**Available records:**

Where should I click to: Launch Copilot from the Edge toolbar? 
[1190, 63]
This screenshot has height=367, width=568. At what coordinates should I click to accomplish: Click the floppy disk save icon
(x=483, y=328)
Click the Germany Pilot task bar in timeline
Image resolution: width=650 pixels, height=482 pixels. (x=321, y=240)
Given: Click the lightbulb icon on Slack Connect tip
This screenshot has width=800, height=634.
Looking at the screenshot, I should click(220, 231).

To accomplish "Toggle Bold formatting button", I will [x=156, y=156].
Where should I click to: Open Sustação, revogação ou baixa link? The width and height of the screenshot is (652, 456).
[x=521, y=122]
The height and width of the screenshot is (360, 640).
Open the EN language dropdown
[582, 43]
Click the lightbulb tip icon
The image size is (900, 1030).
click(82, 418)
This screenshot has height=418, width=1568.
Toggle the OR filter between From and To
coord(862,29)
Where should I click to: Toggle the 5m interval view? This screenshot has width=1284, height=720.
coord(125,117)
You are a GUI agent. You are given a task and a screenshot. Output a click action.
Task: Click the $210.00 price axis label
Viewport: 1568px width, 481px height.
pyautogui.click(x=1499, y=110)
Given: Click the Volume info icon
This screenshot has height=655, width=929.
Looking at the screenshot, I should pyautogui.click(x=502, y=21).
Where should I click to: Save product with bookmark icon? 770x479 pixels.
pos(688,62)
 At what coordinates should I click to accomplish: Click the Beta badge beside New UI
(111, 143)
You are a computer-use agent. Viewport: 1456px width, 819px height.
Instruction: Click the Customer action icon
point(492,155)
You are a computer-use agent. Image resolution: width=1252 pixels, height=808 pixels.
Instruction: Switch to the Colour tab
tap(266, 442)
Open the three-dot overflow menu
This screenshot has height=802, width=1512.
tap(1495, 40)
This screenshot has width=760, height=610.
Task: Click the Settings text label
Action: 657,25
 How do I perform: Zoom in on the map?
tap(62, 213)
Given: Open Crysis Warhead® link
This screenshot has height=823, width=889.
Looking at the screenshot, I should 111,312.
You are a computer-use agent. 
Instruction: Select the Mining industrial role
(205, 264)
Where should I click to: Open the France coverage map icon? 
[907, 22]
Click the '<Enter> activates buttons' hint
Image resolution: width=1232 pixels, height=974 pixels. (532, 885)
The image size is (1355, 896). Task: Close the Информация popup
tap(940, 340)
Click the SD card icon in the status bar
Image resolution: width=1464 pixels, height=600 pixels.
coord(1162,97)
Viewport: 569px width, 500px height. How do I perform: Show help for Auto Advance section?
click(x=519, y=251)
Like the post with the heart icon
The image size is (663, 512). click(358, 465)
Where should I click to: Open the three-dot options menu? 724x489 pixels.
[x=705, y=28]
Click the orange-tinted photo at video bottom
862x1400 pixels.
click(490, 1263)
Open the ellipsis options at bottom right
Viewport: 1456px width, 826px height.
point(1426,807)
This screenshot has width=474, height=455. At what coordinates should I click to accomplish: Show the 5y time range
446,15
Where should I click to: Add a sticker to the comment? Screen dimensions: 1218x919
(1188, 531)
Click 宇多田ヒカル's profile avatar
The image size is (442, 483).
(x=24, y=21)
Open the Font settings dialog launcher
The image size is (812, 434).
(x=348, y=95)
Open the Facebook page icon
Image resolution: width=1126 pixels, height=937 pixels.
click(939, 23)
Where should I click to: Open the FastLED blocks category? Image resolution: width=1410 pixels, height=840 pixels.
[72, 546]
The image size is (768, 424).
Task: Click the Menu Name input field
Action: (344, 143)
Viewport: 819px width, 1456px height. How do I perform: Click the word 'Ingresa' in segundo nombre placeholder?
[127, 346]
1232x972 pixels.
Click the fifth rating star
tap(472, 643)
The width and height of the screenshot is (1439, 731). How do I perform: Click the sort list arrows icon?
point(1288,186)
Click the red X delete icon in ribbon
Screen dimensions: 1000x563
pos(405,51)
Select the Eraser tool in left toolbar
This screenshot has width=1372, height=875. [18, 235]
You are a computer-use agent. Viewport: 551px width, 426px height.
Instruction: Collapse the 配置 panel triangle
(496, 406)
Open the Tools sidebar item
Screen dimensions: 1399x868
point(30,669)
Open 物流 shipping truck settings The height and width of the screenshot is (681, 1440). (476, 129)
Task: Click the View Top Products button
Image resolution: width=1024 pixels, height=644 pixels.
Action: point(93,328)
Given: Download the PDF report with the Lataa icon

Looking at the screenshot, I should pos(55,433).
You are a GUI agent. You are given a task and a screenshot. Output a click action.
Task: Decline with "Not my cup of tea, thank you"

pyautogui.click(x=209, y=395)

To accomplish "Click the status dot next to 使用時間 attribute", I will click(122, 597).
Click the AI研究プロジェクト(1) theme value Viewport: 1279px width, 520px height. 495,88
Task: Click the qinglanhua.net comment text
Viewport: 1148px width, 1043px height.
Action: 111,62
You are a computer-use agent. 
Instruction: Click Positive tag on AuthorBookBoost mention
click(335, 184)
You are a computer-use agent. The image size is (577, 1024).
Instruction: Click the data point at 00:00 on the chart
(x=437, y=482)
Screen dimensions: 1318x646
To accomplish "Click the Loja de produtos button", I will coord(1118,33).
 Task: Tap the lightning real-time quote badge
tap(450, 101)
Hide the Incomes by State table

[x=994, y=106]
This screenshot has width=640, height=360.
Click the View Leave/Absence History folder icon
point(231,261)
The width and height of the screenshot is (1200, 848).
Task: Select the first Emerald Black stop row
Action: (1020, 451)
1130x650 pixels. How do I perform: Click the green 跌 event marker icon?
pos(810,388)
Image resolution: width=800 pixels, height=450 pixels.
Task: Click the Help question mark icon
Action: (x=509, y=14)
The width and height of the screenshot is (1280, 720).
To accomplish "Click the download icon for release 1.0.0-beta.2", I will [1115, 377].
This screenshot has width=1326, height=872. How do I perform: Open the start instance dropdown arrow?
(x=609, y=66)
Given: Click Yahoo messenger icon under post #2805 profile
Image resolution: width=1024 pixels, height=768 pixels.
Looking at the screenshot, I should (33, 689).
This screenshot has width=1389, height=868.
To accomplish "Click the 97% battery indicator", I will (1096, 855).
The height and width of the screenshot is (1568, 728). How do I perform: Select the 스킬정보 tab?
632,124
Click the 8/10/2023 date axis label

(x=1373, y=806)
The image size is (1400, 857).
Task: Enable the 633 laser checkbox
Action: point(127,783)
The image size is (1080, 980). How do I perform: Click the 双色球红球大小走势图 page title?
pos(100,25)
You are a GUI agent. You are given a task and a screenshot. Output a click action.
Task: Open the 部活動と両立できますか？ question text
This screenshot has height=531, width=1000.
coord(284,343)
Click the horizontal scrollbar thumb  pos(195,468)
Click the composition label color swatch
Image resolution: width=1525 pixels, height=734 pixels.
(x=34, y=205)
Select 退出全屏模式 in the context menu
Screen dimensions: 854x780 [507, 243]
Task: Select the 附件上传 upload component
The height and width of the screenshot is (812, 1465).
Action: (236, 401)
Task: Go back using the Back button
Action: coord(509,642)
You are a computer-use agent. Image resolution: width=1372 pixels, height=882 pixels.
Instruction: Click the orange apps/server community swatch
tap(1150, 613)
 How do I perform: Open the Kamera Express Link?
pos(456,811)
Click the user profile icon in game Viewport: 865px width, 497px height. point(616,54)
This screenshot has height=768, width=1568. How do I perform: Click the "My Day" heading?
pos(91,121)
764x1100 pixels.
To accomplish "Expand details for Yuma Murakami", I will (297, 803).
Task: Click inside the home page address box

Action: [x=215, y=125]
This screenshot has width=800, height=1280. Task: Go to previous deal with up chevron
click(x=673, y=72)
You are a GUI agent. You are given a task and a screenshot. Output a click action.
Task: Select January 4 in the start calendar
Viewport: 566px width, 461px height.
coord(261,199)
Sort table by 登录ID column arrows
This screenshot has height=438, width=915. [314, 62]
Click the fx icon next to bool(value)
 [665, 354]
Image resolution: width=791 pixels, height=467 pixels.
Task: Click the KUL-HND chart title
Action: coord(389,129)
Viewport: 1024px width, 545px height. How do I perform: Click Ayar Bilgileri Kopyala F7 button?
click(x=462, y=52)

**Challenge:**
Rewrite the material above from the line containing "Where should I click to: Open Sustação, revogação" to the line containing "click(82, 418)", with both of those lines included, and raise every coordinate in the answers by 81.

**Full solution:**
Where should I click to: Open Sustação, revogação ou baixa link? The width and height of the screenshot is (652, 456).
[x=602, y=203]
The height and width of the screenshot is (360, 640).
Open the EN language dropdown
[663, 124]
Click the lightbulb tip icon
The image size is (900, 1030).
click(163, 499)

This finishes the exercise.